Because an Encoder-only model uses bidirectional attention. If it were asked to predict the next token while seeing the entire sequence (including the answer), the task would be trivial and the model would learn nothing. It would just copy the answer from the input.
Quiz 2: Why did RoBERTa remove the Next Sentence Prediction (NSP) task introduced in BERT?
Subsequent research showed that the NSP task was not as beneficial as originally thought, and sometimes even hurt performance. Removing it and training on longer contiguous sequences allowed the model to learn better representations.
Quiz 3: What are the main advantages of ModernBERT over the original BERT?
ModernBERT addresses the limitations of original BERT by supporting much longer contexts (up to 8k tokens) and incorporating modern hardware optimizations like Flash Attention and GeGLU, making it much faster and more efficient on modern GPUs.
Quiz 4: In MLM, why are 10% of the selected tokens replaced with a random token, and 10% left unchanged?
This is done to reduce the discrepancy between pre-training and fine-tuning. During fine-tuning, the model never sees the [MASK] token. By sometimes keeping the original word or using a random word, the model learns to maintain representations for all tokens, not just predicting when it sees a [MASK].
Quiz 5: For what kind of tasks is a Decoder-only model preferred over an Encoder-only model?

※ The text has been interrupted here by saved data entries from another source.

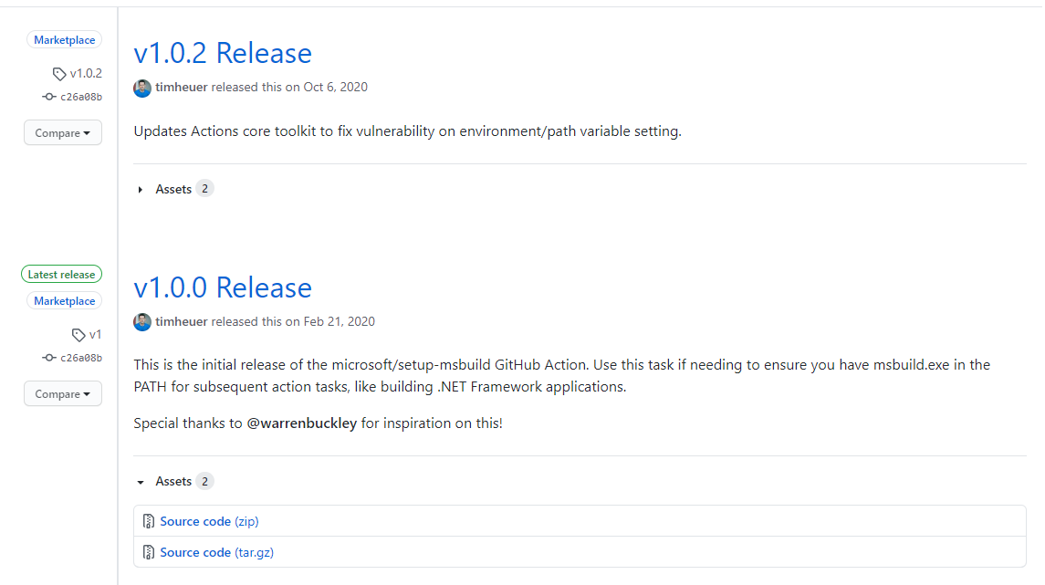The width and height of the screenshot is (1045, 585).
Task: Open the Marketplace badge above v1.0.2
Action: 64,39
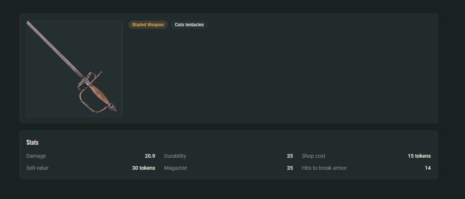465x199 pixels.
Task: Click the 30 tokens sell value
Action: point(143,168)
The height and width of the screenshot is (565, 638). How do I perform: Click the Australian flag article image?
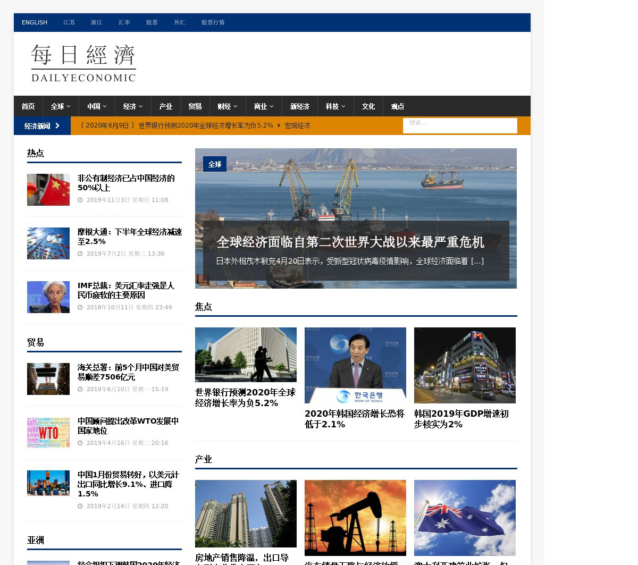pos(465,518)
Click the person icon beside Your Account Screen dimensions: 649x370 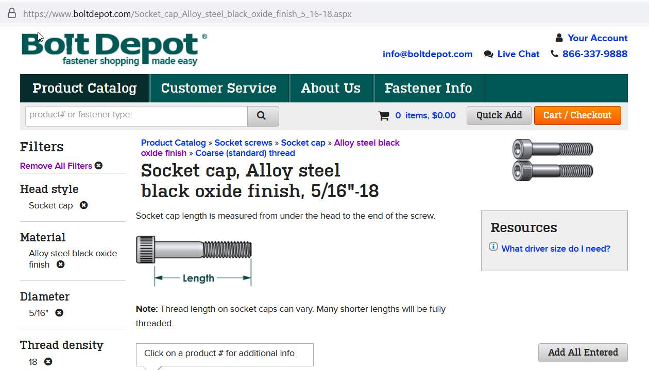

Decoder-only models are preferred for open-ended generation tasks, such as writing stories, code generation, or holding conversations. Encoder-only models are better suited for understanding tasks where the full context is available, like classification, extraction, and retrieval.
References
- Peters, M. E., et al. (2018). Deep contextualized word representations. arXiv:1802.05365.
- Devlin, J., et al. (2018). BERT: Pre-training of Deep Bidirectional Transformers for Language Understanding. arXiv:1810.04805.
- Liu, Y., et al. (2019). RoBERTa: A Robustly Optimized BERT Pretraining Approach. arXiv:1907.11692.
- Answer.AI. (2024). ModernBERT: Going Beyond the Limits of Encoder-only Models. arXiv:2412.13663.